Read large txt file multithreaded?

Question

I have large txt file with 100000 lines. I need to start n-count of threads and give every thread unique line from this file.

What is the best way to do this? I think I need to read file line by line and iterator must be global to lock it. Loading the text file to list will be time-consuming and I can receive OutofMemory exception. Any ideas?

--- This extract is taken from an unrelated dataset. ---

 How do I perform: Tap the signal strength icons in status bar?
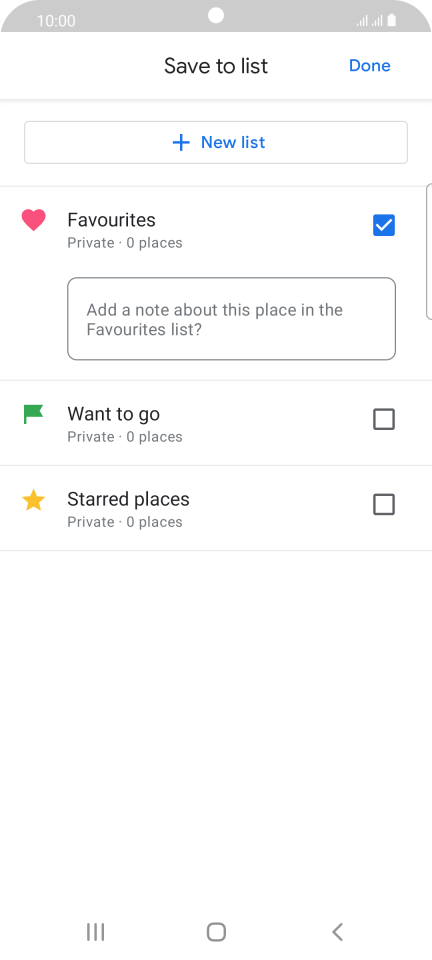(x=370, y=21)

create unique n random numbers, order in ascending order, use `File.ReadLines`, take lines at correct positions and pass them to threads — Ilya Ivanov, Jun 19 '13 at 10:02
Can't you use this: http://msdn.microsoft.com/en-us/library/dd460720.aspx ? — Daan Timmer, Jun 19 '13 at 10:04

dtb · Answer 1 · 2013-06-19T10:13:08.427

43

You can use the File.ReadLines Method to read the file line-by-line without loading the whole file into memory at once, and the Parallel.ForEach Method to process the lines in multiple threads in parallel:

Parallel.ForEach(File.ReadLines("file.txt"), (line, _, lineNumber) =>
{
    // your code here
});

edited Jun 19 '13 at 10:13

answered Jun 19 '13 at 10:05

dtb

213,145
36
401
431

I agree. The only thing I wanna add is that ReadLines enumerable should be partitioned. Because each parallel execution should be for something heavy. – ozgur May 19 '16 at 12:47
Something to keep in mind: Parallel.Foreach will spawn a bunch of 'workers', then wait until *all* of them are done and only then spawn the next bunch of workers. So if processing time per line can differ it'd be advisable to use Jake Drew's approach (producer/consumer pattern) – Steffen Winkler Jul 26 '16 at 12:06
Here can be thrown OutOfMemory Exception if the file is too large. – sinitram Jul 10 '17 at 13:44
2

https://dotnetfiddle.net/wX7VhA may be of interest @SteffenWinkler. Note that the 3rd item starts after the 1st ends - not after the 2nd ends. I am not convinced your bunching concern is valid. – mjwills Aug 24 '18 at 10:56
2

@mjwills Huh, after some further playing around/testing I have to agree with you. My initial observation must have been a coincidence or I didn't pay enough attention to what was going on. However, one thing I would like to note is that Parallel.Foreach seems to divide the list of entries into the amount of threads available and each thread executes a sublist. So thread 1 gets entries 1 - 20 and thread 2 gets entries 21 - 40 instead of just taking the next entry available. – Steffen Winkler Sep 12 '18 at 09:50
1

Yep, it does partition like that. https://stackoverflow.com/questions/5352491/ordered-plinq-forall/20929046#20929046 may be worth a read if you don't want that behaviour. – mjwills Sep 12 '18 at 09:53
1

Also consider removing your earlier (incorrect) comments. – mjwills Sep 12 '18 at 09:58
Small correction that may leads to error. The third parameter of the lambda function (body) should be called "readingIndex". As human, the first line is numbered 1 and not 0, but as programmer, we are used to have the first element index of an array to be 0 (although it can differ, but nowadays pretty rare). – Master DJon Feb 17 '22 at 13:53

Jake Drew · Answer 2 · 2014-10-10T05:51:32.610

After performing my own benchmarks for loading 61,277,203 lines into memory and shoving values into a Dictionary / ConcurrentDictionary() the results seem to support @dtb's answer above that using the following approach is the fastest:

Parallel.ForEach(File.ReadLines(catalogPath), line =>
{

});

My tests also showed the following:

File.ReadAllLines() and File.ReadAllLines().AsParallel() appear to run at almost exactly the same speed on a file of this size. Looking at my CPU activity, it appears they both seem to use two out of my 8 cores?
Reading all the data first using File.ReadAllLines() appears to be much slower than using File.ReadLines() in a Parallel.ForEach() loop.
I also tried a producer / consumer or MapReduce style pattern where one thread was used to read the data and a second thread was used to process it. This also did not seem to outperform the simple pattern above.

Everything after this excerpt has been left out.